= Otto Koistinen =

Finnish kantele maker (1925–2020)

Otto Koistinen (August 7, 1925 - February 22, 2020) was a Finnish kantele maker who specialized in building acoustic kanteles and Estonian kannel. He started to make his first kanteles in 1957 while he was working as a pilot on Pielinen Lake in North Karelia, and also built a few mandolins and guitars.
10 years later he found kantele drawings in the library of a hospital in Kontioniemi. During the winter he built his first kantele in the sauna of Ahveninen pilot station. Otto had a deep respect and close relationship with nature and he wanted to bring the beauty of Karelian nature into his kanteles. This unique tradition of kantele sound is in the essence of work by Koistinen Kantele.

As the first instrument was completed during winter 1957, Koistinen found out a number of lacks in construction and sound and thus lifetime development of Finnish and later Estonian chromatic kanteles was initiated. The influence of the family has always had an important role in this process. Otto’s daughter, Ritva Koistinen, started to play kantele at early age showing high level of talent and thus brought motivation for her father’s work.
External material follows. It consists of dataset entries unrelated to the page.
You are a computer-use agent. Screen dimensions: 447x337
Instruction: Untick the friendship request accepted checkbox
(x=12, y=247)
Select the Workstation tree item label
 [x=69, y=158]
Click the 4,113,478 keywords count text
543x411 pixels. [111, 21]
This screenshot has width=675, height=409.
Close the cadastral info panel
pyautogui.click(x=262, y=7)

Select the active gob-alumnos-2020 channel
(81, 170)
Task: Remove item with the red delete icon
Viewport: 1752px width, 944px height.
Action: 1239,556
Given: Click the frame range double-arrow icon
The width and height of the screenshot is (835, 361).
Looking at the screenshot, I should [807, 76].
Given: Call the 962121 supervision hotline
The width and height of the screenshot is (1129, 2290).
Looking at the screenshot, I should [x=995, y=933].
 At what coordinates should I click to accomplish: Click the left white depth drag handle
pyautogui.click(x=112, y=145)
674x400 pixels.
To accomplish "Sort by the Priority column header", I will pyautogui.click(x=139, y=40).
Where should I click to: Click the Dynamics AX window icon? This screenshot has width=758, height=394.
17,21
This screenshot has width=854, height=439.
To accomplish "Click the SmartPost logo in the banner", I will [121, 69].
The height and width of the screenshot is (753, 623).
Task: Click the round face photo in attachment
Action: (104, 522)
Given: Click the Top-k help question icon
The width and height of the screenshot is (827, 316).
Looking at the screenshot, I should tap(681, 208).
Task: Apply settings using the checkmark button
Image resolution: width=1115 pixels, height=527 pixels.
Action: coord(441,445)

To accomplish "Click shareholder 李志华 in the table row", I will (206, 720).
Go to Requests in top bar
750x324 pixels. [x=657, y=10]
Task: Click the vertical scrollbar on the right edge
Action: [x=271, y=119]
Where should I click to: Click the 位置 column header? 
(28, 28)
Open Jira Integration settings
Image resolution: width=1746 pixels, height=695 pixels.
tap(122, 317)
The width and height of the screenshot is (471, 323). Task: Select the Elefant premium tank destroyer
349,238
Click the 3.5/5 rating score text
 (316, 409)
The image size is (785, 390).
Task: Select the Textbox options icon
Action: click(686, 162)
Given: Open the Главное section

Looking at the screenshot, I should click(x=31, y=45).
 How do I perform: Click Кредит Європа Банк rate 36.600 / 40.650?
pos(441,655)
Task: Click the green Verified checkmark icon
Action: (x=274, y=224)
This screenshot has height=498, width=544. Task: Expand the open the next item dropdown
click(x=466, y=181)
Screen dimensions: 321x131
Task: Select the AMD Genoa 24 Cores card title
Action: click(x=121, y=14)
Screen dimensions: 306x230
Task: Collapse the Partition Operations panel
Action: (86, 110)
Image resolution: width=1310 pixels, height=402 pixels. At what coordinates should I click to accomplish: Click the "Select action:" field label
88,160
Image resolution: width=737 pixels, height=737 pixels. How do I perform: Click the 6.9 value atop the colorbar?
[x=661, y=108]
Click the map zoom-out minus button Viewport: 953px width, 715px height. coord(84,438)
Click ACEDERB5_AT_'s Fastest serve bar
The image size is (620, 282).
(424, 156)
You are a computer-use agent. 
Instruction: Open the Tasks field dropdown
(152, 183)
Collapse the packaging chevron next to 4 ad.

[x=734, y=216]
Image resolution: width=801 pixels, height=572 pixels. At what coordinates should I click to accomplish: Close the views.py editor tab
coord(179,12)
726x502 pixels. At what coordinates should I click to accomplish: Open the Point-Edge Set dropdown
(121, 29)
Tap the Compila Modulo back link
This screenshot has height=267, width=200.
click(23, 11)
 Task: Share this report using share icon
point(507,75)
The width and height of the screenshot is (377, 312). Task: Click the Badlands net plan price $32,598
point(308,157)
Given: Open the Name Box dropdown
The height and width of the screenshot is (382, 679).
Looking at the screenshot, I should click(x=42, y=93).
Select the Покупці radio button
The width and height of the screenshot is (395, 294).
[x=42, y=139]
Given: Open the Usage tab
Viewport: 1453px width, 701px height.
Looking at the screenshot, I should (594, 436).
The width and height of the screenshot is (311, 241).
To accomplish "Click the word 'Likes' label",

Otto's son Hannu Koistinen started to build kanteles with his father at the age of seven and later continued to develop the instrument and preserve family tradition by establishing Koistinen Kantele company.

In 2010 Otto Koistinen received the Master Kantele Builder Honorary title from The Finnish Guild of Masters Craftsmen.

In the past years Otto Koistinen has devoted most of his time to building chromatic kanteles based on Estonian tradition. Among the players who have played his instruments are Kristi Mühling, Hedi Viisma, Anna-Liisa Eller, Ella Maidre and others. Otto Koistinen died at the age of 94 in 2020; he continued working on kantele development until he turned 90 years old.